Menimbang potensi sport-tourism Indonesia



Perhelatan Borobudur Marathon ke-7, yang akan diselenggarakan tanggal 17 Desember-18 Desember 2018, nampaknya akan tetap menjadi ajang dan momentum menarik untuk pengembangan industri pariwisata di tanah air. Bisa dibayangkan, ajang olah raga maraton yang dikemas di kawasan destinasi wisata Candi Borobudur ternyata mampu menyedot perhatian kalangan internasional. Gelegar dan gaungnya, menggema di seantero jagad. Event tahunan ini jelas akan mampu mendongkrak apa yang dikenal dengan istilah sport-tourism (wisata olah raga).

Belakangan istilah ini berkembang pesat seiring dengan maraknya event olahraga yang dikaitkan dengan pengembangan destinasi wisata. Dengan diadakannya event olah raga di sebuah kawasan wisata, secara tidak langsung akan menggeliatkan dan mendongkrak ekonomi wisata daerah yang bersangkutan serta kawasan yang berdekatan. Inilah efek domino dari sport-tourism ini. Adapun jenis olahraga yang sangat potensial dikembangkan sebagai sport tourism terbagi menjadi dua.

Pertama, dikenal sebagai hard sport tourism yaitu pariwisata olahraga yang terkait dengan acara besar yang bersifat reguler. Seperti Olimpiade, Asian Games, Sea Games dan World Cup.


Kedua, adalah soft sport tourism, yakni pariwisata olahraga yang unsur gaya hidupnya besar seperti lari, hiking, golf, bersepeda. Sedangkan jenis olahraga yang potensial untuk mengembangkan sport tourism seperti olahraga bahari (diving, surfing dan rafting). Tak lupa, olahraga petualangan seperti jungle tracking, bersepeda gunung, lari maraton dan paralayang.

Potensial turis

Sport tourism sangat cocok dikembangkan secara luas di negeri ini karena beberapa alasan. Pertama, alam Indonesia sangat kondusif untuk pengembangan berbagai jenis wisata olah raga ini. Di kawasan pantai hingga lautan misalnya, bisa diadakan festival sailing (berlayar), diving, berenang menyeberang teluk, memancing, dayung dll.

Pada beberapa kawasan perbukitan hingga gunung, kita bisa mengadakan event panjat tebing, motocross, sepeda down-hill, hiking, tracking (kebut gunung), dan kegiatan adventure (petualangan alam) lainnya.

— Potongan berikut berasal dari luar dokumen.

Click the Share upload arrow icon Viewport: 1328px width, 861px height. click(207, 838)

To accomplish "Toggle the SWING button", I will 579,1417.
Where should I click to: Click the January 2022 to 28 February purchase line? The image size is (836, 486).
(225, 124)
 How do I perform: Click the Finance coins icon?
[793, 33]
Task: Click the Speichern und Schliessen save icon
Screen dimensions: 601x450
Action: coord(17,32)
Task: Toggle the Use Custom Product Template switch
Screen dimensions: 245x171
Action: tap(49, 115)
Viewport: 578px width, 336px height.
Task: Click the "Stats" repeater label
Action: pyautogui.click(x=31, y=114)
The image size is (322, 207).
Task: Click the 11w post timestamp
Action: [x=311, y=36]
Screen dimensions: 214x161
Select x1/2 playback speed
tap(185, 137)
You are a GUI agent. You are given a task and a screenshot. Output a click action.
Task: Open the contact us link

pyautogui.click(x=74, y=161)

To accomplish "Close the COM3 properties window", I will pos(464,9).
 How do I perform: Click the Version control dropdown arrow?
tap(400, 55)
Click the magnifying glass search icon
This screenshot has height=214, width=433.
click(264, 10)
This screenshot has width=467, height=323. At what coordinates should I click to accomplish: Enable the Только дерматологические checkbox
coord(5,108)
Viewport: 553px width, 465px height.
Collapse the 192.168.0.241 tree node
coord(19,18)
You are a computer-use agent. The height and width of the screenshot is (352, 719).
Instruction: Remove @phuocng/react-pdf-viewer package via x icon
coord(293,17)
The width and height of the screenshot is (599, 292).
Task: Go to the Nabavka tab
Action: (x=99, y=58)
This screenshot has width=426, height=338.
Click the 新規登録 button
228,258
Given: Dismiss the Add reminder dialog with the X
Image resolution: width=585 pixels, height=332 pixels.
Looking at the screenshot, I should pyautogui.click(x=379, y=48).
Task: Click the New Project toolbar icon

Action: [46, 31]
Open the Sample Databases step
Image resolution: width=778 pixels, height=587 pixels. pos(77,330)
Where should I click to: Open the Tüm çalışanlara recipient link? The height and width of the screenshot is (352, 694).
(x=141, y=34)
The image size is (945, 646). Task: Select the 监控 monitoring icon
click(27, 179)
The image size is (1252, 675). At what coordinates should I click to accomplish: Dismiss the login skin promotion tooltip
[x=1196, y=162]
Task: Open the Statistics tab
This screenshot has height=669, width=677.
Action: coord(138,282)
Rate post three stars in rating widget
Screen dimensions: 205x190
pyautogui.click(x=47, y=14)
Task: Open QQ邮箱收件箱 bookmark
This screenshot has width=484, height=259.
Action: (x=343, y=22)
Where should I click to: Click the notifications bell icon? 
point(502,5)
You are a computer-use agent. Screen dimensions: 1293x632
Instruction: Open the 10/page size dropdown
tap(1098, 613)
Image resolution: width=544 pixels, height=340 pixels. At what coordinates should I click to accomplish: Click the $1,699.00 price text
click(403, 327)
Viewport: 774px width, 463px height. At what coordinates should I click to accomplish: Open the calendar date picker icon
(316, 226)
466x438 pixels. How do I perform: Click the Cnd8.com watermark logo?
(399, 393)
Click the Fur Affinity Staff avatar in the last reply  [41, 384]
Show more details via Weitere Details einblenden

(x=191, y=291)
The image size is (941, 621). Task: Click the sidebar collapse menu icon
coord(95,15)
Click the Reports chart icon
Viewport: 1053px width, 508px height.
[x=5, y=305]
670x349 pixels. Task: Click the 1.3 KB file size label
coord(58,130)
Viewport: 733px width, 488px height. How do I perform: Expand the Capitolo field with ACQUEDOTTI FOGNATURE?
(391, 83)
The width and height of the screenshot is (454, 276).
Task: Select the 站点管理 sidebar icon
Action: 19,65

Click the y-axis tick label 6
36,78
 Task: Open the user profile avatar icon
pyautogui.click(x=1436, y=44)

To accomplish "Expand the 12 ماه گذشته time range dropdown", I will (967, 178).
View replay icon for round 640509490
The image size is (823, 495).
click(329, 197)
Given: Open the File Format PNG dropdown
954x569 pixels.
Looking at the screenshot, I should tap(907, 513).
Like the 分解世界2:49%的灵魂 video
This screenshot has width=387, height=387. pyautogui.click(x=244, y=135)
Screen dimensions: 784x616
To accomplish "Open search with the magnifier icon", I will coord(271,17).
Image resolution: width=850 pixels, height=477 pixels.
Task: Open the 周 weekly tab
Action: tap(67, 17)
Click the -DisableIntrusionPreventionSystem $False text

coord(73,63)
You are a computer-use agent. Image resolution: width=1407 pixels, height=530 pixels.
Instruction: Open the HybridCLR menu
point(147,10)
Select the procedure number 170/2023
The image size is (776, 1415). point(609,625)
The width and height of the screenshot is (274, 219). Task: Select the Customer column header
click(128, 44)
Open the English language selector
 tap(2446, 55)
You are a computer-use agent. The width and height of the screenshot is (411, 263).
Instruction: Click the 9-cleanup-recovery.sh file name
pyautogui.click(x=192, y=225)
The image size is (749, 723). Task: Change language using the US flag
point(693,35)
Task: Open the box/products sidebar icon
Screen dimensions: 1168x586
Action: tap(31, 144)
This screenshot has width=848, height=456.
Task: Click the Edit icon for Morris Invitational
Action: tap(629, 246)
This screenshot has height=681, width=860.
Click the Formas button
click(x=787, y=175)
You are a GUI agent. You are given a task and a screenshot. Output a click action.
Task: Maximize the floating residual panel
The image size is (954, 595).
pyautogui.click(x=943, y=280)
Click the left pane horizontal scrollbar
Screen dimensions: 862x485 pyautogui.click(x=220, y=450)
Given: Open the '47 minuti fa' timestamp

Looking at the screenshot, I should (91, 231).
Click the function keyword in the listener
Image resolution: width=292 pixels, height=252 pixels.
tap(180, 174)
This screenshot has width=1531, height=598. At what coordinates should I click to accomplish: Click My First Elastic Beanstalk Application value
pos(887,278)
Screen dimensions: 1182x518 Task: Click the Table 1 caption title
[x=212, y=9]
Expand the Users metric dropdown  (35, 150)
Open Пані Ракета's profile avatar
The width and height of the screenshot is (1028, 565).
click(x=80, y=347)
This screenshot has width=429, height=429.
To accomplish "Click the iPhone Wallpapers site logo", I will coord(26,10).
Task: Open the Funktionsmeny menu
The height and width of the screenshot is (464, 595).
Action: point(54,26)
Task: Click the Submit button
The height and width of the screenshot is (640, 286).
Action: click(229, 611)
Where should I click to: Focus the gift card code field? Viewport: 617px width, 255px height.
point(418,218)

Di banyak kawasan heritage, bisa diadakan event lari (running), jalan kaki (walking) serta gowes (bicycling) mengelilingi kawasan tersebut.

Event Borobudur Marathon, Tour de Singkarang, Jogja International Heritage Walk (JIHW) selain event internasional lainnya, adalah contoh beberapa diantara sport-tourism yang sudah rutin dilaksanakan di berbagai kawasan di Indonesia.

Selanjutnya, event skala domestik seperti sepeda nusantara, volly pantai, dan olah raga lainnya, tentunya sangat banyak dan bisa dikembangkan di berbagai kawasan di Indonesia. Tentunya event semacam ini akan membawa media-coverage melalui media sosial yang cukup luas, sehingga promosi wisata bisa dilakukan secara masif dan terintegrasi, tanpa dibatasi ruang dan waktu.

Kedua, potensi bangunan heritage (cagar budaya) peninggalan nenek moyang yang bernilai sejarah tinggi, juga sangat mendukung pengembangan sport-tourism. Puluhan bangunan candi di seputar Yogyakarta-Klaten-Magelang misalnya, sangat potensial dikembangkan untuk sport-tourism.

Borobudur Run/Marathon adalah salah satunya, selain Prambanan Cycling Tour, Jogja International Heritage Walk (JIHW), Prambanan Run serta event olah raga lari atau jalan yang mengelilingi situs-situs kuno, dan dikombinasikan dengan melewati desa wisata yang belakangan tengah dikembangkan oleh masyarakat lokal, merupakan potensi terpendam yang terus bisa dikembangkan ke depan.

Bahkan, contoh riil di lapangan sudah diberikan oleh seorang Towil, seorang pecinta sepada tua (onthel) yang tinggal di pinggiran kota Yogyakarta. Dia dan timnya sudah mengembangkan sport-tourism ini cukup lama dengan cara mengajak turis-turis asing (hampir 100 persen turis asing) asing untuk berkeliling di kawasan pedesaan di kawasan Sentolo, Kulon Progo. Rombongan turis ini menaiki sepeda tua ontel, berkeliling desa, persawahan, sembari menikmati keramahan penduduk desa. Dia bisa disebut pionir pengembangan sport-tourism di kawasan Yogyakarta.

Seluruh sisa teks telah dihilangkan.